* START Text *

Introduction of Corporate Income Tax (“CIT”) in Bermuda

Introduction of Corporate Income Tax (“CIT”) in Bermuda

Background to the CIT

On August 8, 2023, the Premier announced Bermudas intention to implement a corporate income tax (“CIT”) for periods commencing on or after January 1, 2025. The decision to implement the CIT comes in response to the OECD’s Pillar 2 initiative to ensure large multinationals (>€750m consolidated group revenue) are paying a minimum of 15% tax in each jurisdiction in which they operate, and on this basis should only apply to entities falling within the Pillar 2 regime.

The implementation process has involved a number of consultation stages, the second of which closed October 30, 2023. The second consultation included a high-level overview of the regime, such as the scope of the regime and several unique elective tax adjustments.

We are expecting the draft legislation and third consultation to commence on November 10, 2023, with submissions due by November 24, 2023. The Finance Ministry have stated their intention to pass this legislation ahead of December 31, 2023.

The introduction of the CIT regime is set to override the existing tax assurance certificates that have sheltered many entities from the charge to a corporate income tax. That being said, Bermudian entities will need to analyse whether they are within the scope of the CIT regime, particularly Bermuda Protected Cell Companies, entities with minimal overseas activities and <80% owned entities of multinational groups.

* END Text *

Short exercise 1> According to the text, when did the second consultation close?
Short exercise 2> Rewrite everything in the text from "Background to the" down to "elective tax adjustments.", using "Prime Minister" wherever "Premier" appears.
Short exercise 3> Condense the paragraph of the text that begins "The introduction of the CIT regime" into a short bulleted list that keeps its main facts.
The items after the text aren't needed here.

* START Data excerpts *

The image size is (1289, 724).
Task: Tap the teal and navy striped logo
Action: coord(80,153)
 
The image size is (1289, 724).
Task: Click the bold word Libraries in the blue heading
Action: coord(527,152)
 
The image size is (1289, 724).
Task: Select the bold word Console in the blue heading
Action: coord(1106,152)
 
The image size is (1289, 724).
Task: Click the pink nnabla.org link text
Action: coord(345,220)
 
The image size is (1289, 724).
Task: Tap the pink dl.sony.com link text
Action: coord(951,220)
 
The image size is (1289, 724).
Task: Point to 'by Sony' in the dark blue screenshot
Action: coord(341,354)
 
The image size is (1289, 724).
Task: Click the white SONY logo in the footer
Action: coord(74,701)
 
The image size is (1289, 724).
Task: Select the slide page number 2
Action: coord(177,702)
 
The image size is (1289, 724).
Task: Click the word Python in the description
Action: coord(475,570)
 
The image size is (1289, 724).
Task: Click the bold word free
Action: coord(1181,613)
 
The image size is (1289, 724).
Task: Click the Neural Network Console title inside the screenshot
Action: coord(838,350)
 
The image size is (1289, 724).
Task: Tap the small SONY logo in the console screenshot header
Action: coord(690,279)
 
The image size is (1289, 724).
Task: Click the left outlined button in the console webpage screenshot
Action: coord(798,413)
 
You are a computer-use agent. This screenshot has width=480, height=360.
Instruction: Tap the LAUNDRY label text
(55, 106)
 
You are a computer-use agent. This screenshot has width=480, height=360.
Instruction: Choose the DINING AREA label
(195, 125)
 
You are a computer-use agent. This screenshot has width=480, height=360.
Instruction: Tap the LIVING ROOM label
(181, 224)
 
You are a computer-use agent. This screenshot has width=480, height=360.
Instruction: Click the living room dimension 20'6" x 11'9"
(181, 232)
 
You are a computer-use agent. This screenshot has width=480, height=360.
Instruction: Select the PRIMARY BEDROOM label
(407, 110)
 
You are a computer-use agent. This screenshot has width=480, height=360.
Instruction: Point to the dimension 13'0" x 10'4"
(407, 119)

* END Data excerpts *

Written reply 1> October 30, 2023.

Written reply 2>
Background to the CIT

On August 8, 2023, the Prime Minister announced Bermudas intention to implement a corporate income tax (“CIT”) for periods commencing on or after January 1, 2025. The decision to implement the CIT comes in response to the OECD’s Pillar 2 initiative to ensure large multinationals (>€750m consolidated group revenue) are paying a minimum of 15% tax in each jurisdiction in which they operate, and on this basis should only apply to entities falling within the Pillar 2 regime.

The implementation process has involved a number of consultation stages, the second of which closed October 30, 2023. The second consultation included a high-level overview of the regime, such as the scope of the regime and several unique elective tax adjustments.

Written reply 3>
- The CIT regime will override existing tax assurance certificates that have sheltered many entities from a corporate income tax.
- Bermudian entities will need to analyze whether they fall within the regime's scope.
- This especially applies to Bermuda Protected Cell Companies, entities with minimal overseas activities, and <80% owned entities of multinational groups.